All us “green people” know about the benefits of cycling as opposed to riding a car. Let’s take a look at something more primitive than cycling. I am talking about the ancient art of walking. With the advent of industrialization, we frequently forget the importance of travelling by foot. Sometimes travelling by foot and crossing a stretch of land – be it a city, village or a pristine stretch of wood – opens up entirely new perspectives in front of us. Appreciating ecology is an added incentive gained from the experience of walking.

Contemporary performance artists have taken the experience of walking to a whole new level. Landscape artists make objects and alter the characteristic of a land. There is one artist, in particular, who married land art with the performance of walking.

ALSO WATCH: Andres Amador’s earthscape art

The artist’s name is Richard Long (b.1945). He is a British artist whose practice is a mix of landscape photography, sculpture and performance.

Have you ever noticed the traces and marks we make when we move around? When we move around, we always leave some trace in nature. Footprints are the most prominent of them. The classic work of art “A line made by walking’’ is the photograph of a path made by the artist Richard Long. In his student years in Central St Martin School of Art (London UK), he put up a performance in the garden of his university, where he walked back and forth along a straight line creating a visible path, made only by the touch of his feet on the ground.

Apparently mundane, this artwork heralded in a new era of performance art and it shows that, to make land art, one does not have to alter the characteristic of the land, or  to add new materials to the land.

Since then, Long has moved on to the making of new land arts using footprints and other traces of his walking. He made sculptural ecological artworks too, using traces and gestures. He also makes paintings that are displayed in galleries, using muds, leaves and natural water.

His works are regularly displayed in high-end art galleries in London and worldwide.

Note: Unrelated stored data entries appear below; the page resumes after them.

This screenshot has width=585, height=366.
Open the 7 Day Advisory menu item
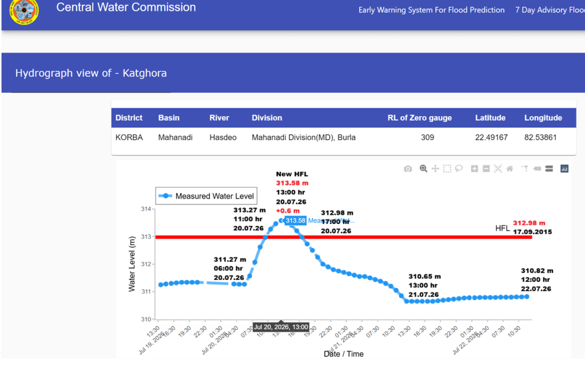point(550,10)
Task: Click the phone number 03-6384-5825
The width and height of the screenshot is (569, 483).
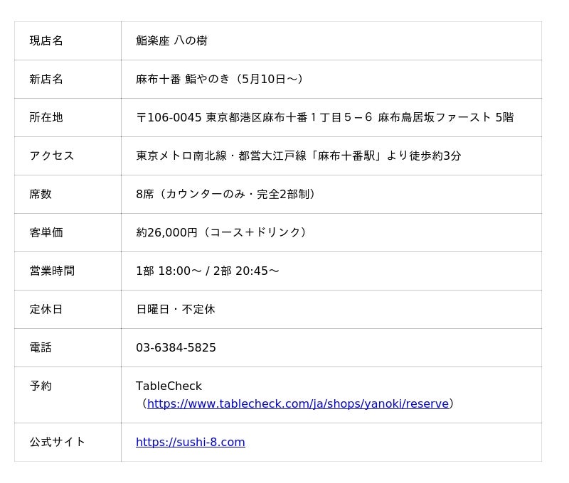Action: [176, 348]
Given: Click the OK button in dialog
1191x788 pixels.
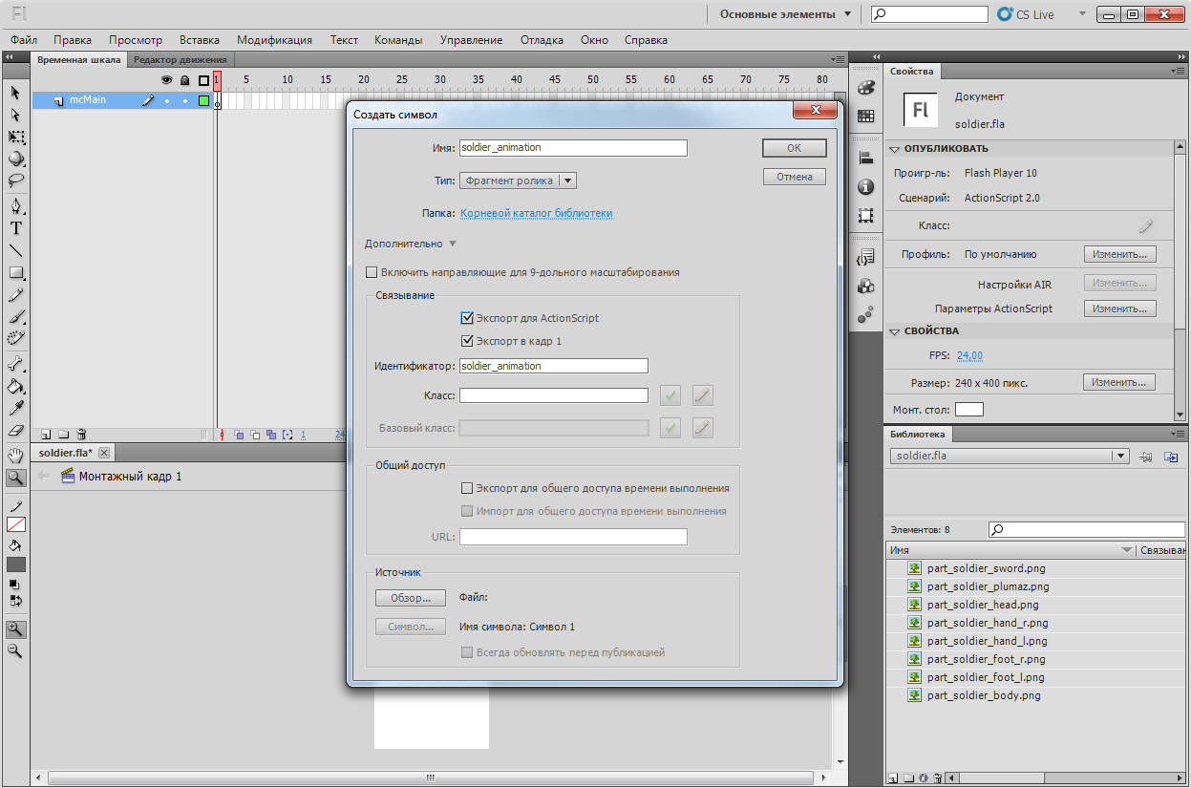Looking at the screenshot, I should click(x=794, y=148).
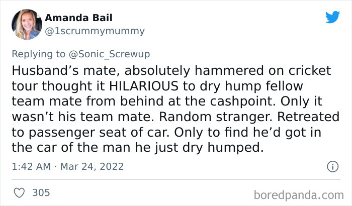Image resolution: width=352 pixels, height=206 pixels.
Task: Open the tweet info circle icon
Action: point(332,166)
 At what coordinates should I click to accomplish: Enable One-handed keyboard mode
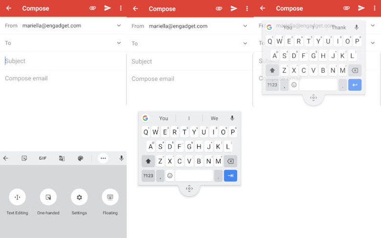48,197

It is common that just by looking at them the viewer can experience empathy, love for nature and a genuine human concern. Long always spreads the mud with his hands and viewer can feel the sense of touch just looking at these pieces. We cannot overlook the embedded aesthetic feelings inherent in these artworks.

Richard Long takes photographs thus making the traces of walking eternal. These photographs are also very  stimulating aesthetically speaking. They invite the audience to join the artist in walking. Cycling is a good mode of transport, since it saves fuel. Walking may not be a practical mode of transport, but walking is good for the soul.

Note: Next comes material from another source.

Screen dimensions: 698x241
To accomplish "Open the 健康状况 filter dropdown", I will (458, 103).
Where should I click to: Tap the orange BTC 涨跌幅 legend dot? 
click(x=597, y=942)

When we move, we go from point A to B in a straight line, and we sometimes forget that the space that surrounds us is not a straight line but a magical meshwork of possibility. Walking sometimes opens up a whole array of possibility and discoveries. Richard Long uses repetitive patterns (mainly circles) to indicate the eternity and universality of walking.

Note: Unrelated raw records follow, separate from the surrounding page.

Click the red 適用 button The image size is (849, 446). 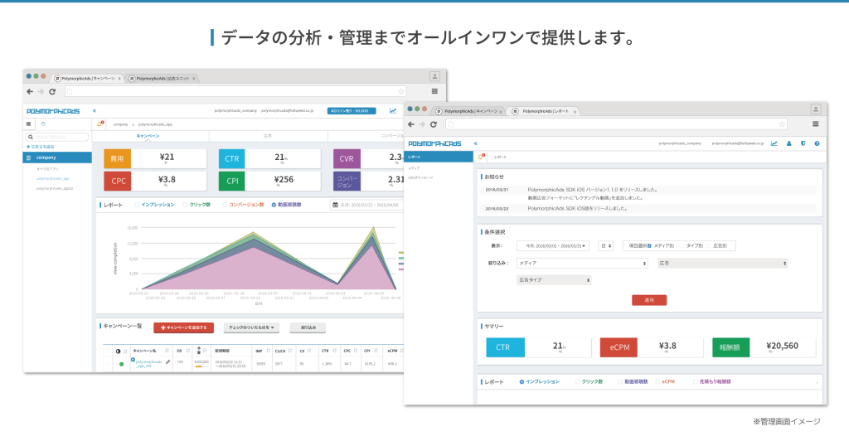(x=649, y=300)
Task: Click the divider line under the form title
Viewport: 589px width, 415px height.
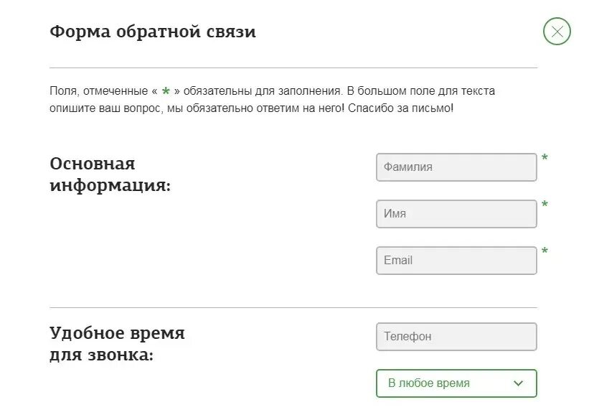Action: click(x=293, y=68)
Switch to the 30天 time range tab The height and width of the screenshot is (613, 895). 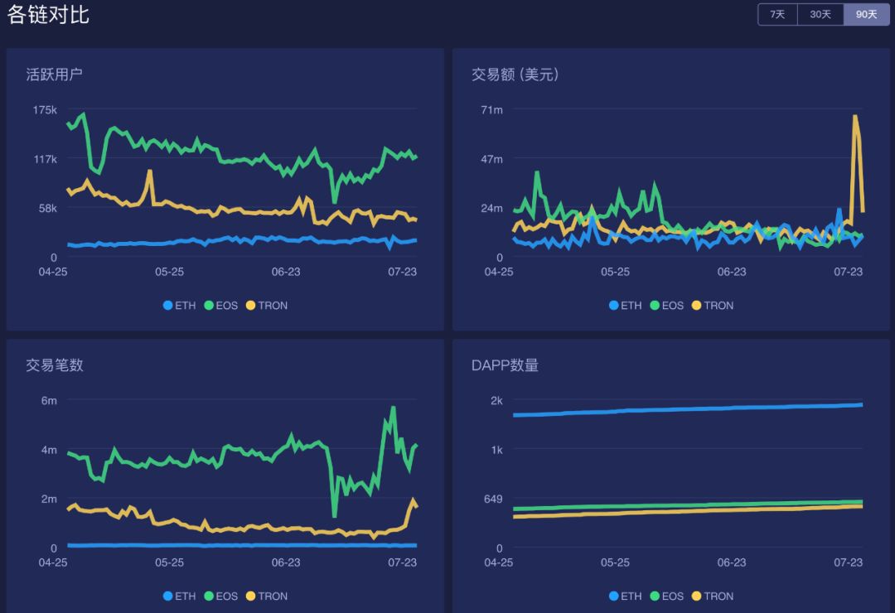coord(820,14)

The traces and gestures inherent in the work of Richard Long open up a multitude of possibility. Let’s see for example the piece with pebbles: this piece does not alter the nature of the land and stands as a commentary on the gesture and movement of walking in a circle.

Richard Long is an artist who has created a new trend in contemporary art. The slogan being: “walking as an art form.’’ We will talk more about this trend in the future.